Il bombardamento va avanti per sei ore in modo serrato e subito dopo mezzogiorno i piemontesi tentano nuovamente un assalto, con tre colonne a passo di corsa si muovono alla volta del villaggio da altrettanti lati urlando “Savoia”, il punto principale dell'attacco però è presso il giardino Filonardi dove il Caracciolo comanda un centinaio di uomini.
Il silenzio si è fatto sugli spalti dove i napoletani accucciati attendono il comando e quando il nemico è prossimo alle mura una sventagliata di fucilate accoglie gli attaccanti, nessun piemontese riesce a raggiungere le mura di Bauco, l'intenso fuoco napoletano li falcia a qualche metro dallo sbarramento.
Le truppe regolari dei Savoia sono costrette a ritirarsi in malo modo lasciando sul campo un tappeto di cadaveri e feriti gementi, si raggruppano e ripartono all'assalto puntando sempre sulla posizione del Caracciolo che era meno fortificata e questa volta il contatto tra i contendenti non si può evitare, si combatte un corpo a corpo serrato con baionette e con qualsiasi cosa sia utile come arma e ancora una volta i piemontesi cedono lasciando un muro di propri cadaveri come ulteriore risorsa alla difesa del paese.
Un nuovo tentativo di assalto piemontese, questa volta però teso a scalare le mura, è respinto con l'uso delle pietre che il Colonnello Emile De Christen aveva preventivamente stipate, 300 soldati si arrendono perchè intrappolati tra le mura e vengono inviati alla parte alta del paese più protetta dai combattimenti.
In questo momento di calma, un drappello sabaudo chiede di parlamentare con il colonnello che accetta di incontrare il generale nemico. Al colloquio De Sonnaz arrogantemente vorrebbe imporre le condizioni di resa ma l'alsaziano gli rinfaccia che chi sta perdendo è il savoiardo non lui.
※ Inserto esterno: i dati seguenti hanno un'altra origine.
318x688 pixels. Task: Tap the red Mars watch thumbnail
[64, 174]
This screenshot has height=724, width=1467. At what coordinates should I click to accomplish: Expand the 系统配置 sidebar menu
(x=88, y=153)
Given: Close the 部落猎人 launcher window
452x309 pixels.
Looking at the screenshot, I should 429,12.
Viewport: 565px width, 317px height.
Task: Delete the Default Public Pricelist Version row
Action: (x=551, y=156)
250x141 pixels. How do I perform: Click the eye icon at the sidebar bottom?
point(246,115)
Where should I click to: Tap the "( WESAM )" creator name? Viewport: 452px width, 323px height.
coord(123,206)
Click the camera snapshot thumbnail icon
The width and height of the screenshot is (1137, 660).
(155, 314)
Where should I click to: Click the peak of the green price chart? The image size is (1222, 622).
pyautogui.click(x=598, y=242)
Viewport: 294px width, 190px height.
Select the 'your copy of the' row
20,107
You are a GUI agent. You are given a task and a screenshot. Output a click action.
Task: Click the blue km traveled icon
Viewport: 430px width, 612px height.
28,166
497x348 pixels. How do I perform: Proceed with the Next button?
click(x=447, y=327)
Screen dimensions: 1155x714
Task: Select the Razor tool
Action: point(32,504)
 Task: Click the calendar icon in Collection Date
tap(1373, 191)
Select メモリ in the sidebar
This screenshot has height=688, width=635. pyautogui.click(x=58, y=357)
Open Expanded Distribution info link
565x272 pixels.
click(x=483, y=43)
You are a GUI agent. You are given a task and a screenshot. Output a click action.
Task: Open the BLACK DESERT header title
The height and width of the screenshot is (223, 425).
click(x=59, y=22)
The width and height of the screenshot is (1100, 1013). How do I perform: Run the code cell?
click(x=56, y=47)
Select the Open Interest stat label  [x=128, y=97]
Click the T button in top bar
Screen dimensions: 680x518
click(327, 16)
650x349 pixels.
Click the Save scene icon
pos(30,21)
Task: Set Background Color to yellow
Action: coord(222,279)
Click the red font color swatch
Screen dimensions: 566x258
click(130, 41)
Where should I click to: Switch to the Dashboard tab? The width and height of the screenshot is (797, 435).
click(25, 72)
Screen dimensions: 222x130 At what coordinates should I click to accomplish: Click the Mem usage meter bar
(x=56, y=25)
Comunque si giunge ad un accordo che prevede 3 punti, il primo che De Sonnaz avrebbe abbandonato il territorio pontificio senza possibilità di un successivo sconfinamento, il secondo che De Christen avrebbe potuto indossare le armi in qualsiasi parte del regno escluso che negli Abruzzi e in Calabria finchè Francesco era a Gaeta e il terzo era la libera possibilità ai soldati napoletani di scegliere la propria strada.
La battaglia di Bauco termina con un pesante bilancio piemontese, circa 500 tra morti e feriti, 300 i prigionieri.
I 400 napolitani escono dalle mura del villaggio in pieno assetto e con la bandiera in testa per ritornare nei territori del Regno, le sciabole degli ufficiali sabaudi caduti vengono consegnate nelle mani del generale De Sonnaz che le accetta e con esse ingoia l'amaro calice della sconfitta.
Theodule Emile De Christen viene arrestato nel settembre 1861 a Napoli dove stava appoggiando la resistenza borbonica, scontò due anni di carcere duro e lavoro forzato nei carceri di S.Maria Apparente a Nisida e al forte di S.Elmo per poi essere trasferito nel carcere piemontese di Gavi ma nel dicembre 1863 era a Roma per riprendere la lotta, il governo piemontese riuscì a farlo espellere.
Si spense nel 1870 a soli 35 anni senza mai arrendersi.